За две недели поездки я редко заставала Моста в одиночестве — разве что пару часов днём или во время переезда из одного города в другой. Остальное время он проводил с товарищами. Я удивлялась, как он мог болтать и выпивать за минуту до выступления, а потом выходить и произносить такую страстную и самозабвенную речь. Казалось, Мост не замечал публики, но я была уверена: он видит всё, что происходит вокруг. На пике высказывания он мог достать часы и посмотреть, не затянул ли выступление. Он что — заучивает речь? Разве это не импровизация? Эти вопросы весьма волновали меня. Не хотелось даже думать, что Мост не проживает заново всё, о чём говорит, а его красноречие и выразительные жесты — театральный приём, а не порыв вдохновения. Я раздражалась на саму себя, но не могла заговорить об этом с Мостом. Времени, которое мы проводили вместе, было слишком мало, и я ценила его: хотелось как можно больше узнать о социальной борьбе разных стран, в которой активно участвовал Мост. Германия, Австрия, Швейцария, а позже и Англия — все они стали для него полями сражения. Враги быстро почувствовали опасность, исходящую от молодого пламенного бунтаря. Его старались раздавить: регулярные аресты, годы заключения и изгнания… Мосту было отказано даже в неприкосновенности, которая традиционно гарантировалась членам немецкого парламента.
Моста избрали в Рейхстаг большим социалистическим голосованием, но он был умнее своих коллег и быстро разобрался, что происходит за кулисами законодательного собрания — он называл его «домом марионеток». Массы ничего не добились бы там, и Мост потерял веру в политический механизм.
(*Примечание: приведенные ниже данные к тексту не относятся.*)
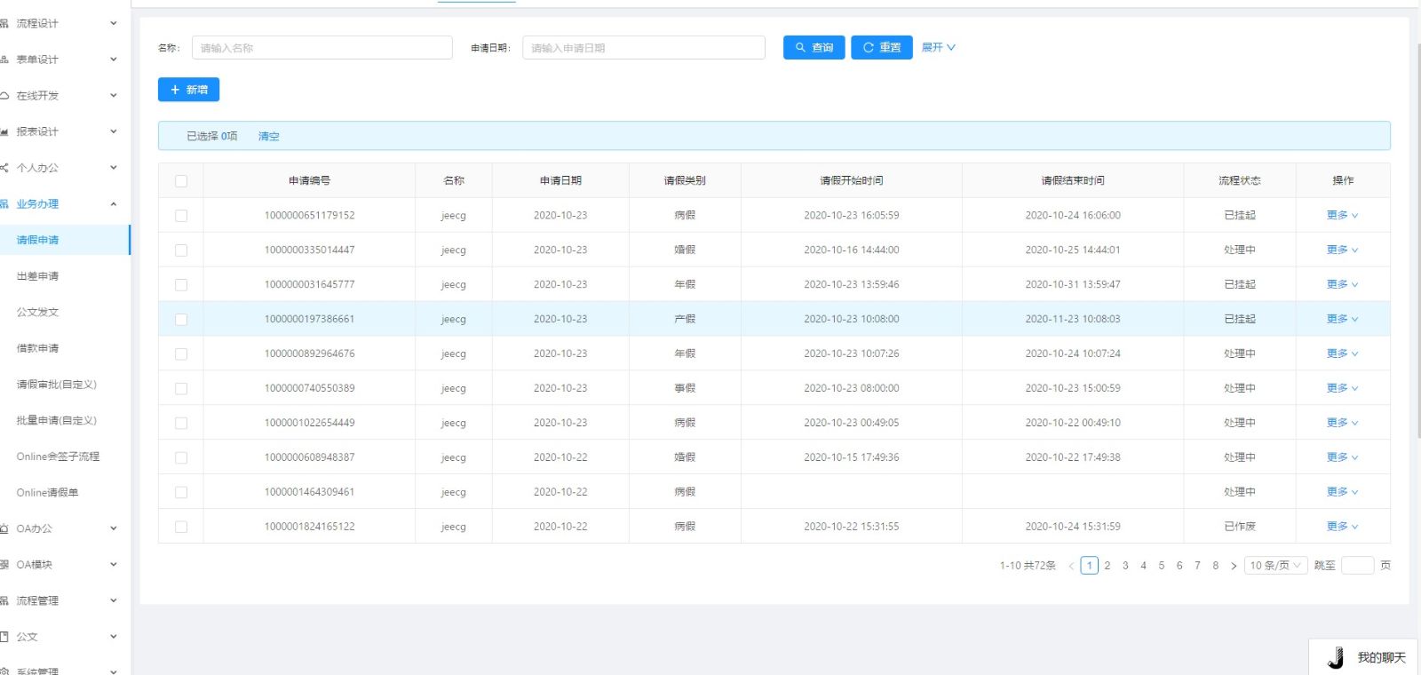1421x675 pixels.
Task: Click the reload icon on the 重置 button
Action: (868, 48)
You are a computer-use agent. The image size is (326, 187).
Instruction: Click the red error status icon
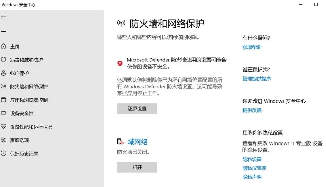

Молодой Август Рейнсдорф (позже его казнили за неудавшееся нападение на кайзера) познакомил Моста с анархическими идеями. В Англии Мост окончательно покинул социал-демократический лагерь и перешёл в стан анархистов.
Август Рейнсдорф
За две недели путешествия (точнее сказать, за то время, когда нам удавалось остаться одним) я узнала о политической и экономической борьбе в европейских странах больше, чем за годы чтения. Мост знал революционную историю как свои пять пальцев. Он говорил о подъёме социализма во главе с Лассалем, Марксом и Энгельсом, о появлении решительно настроенной Социал-демократической партии, со временем погрязшей в политических амбициях, о различиях между социалистическими школами. Мост вспомнил и напряжённую борьбу социал-демократов (Маркс, Энгельс) и анархистов (Михаил Бакунин, секции романских стран — Испания, Италия, Франция) — их вражда в конце концов и погубила Первый интернационал.